Which lines in the items below contain the string "width"? List each of them.

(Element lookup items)
[Start]
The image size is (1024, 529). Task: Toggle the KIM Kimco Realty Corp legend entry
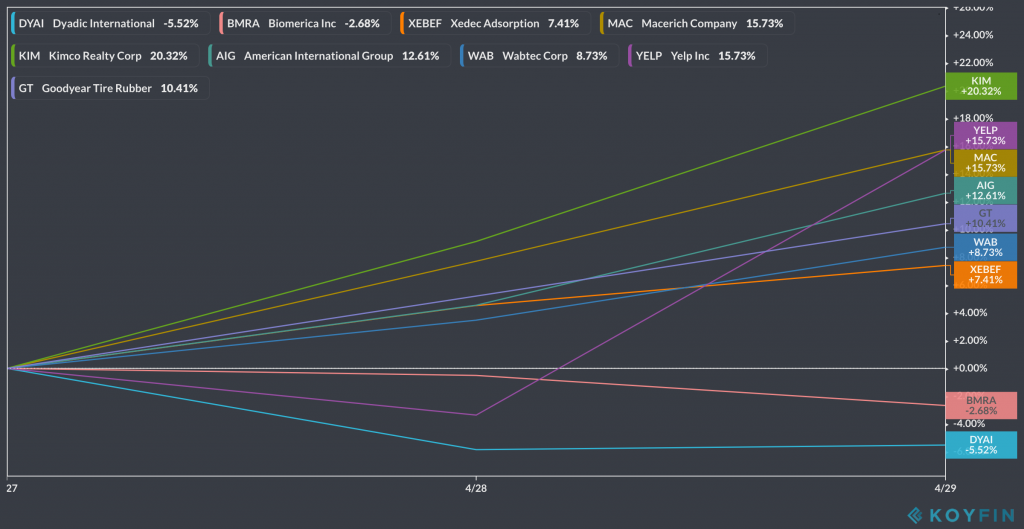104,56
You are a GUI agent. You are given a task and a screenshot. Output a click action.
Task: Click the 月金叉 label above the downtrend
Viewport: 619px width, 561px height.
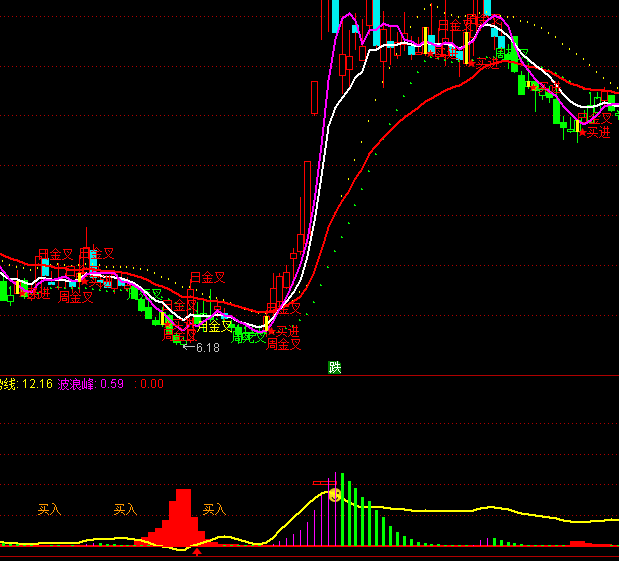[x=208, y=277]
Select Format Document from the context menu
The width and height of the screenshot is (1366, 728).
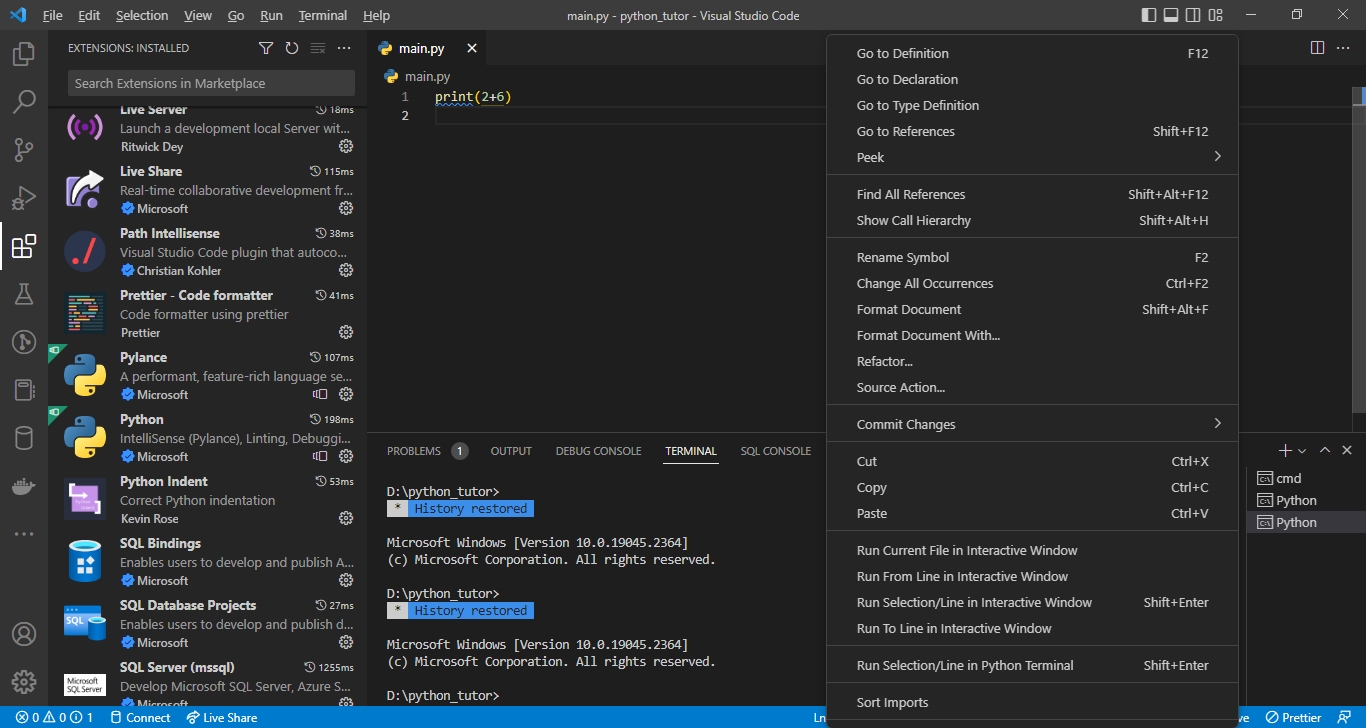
[End]
# Response below
Viewport: 619px width, 561px height.
The width and height of the screenshot is (1366, 728).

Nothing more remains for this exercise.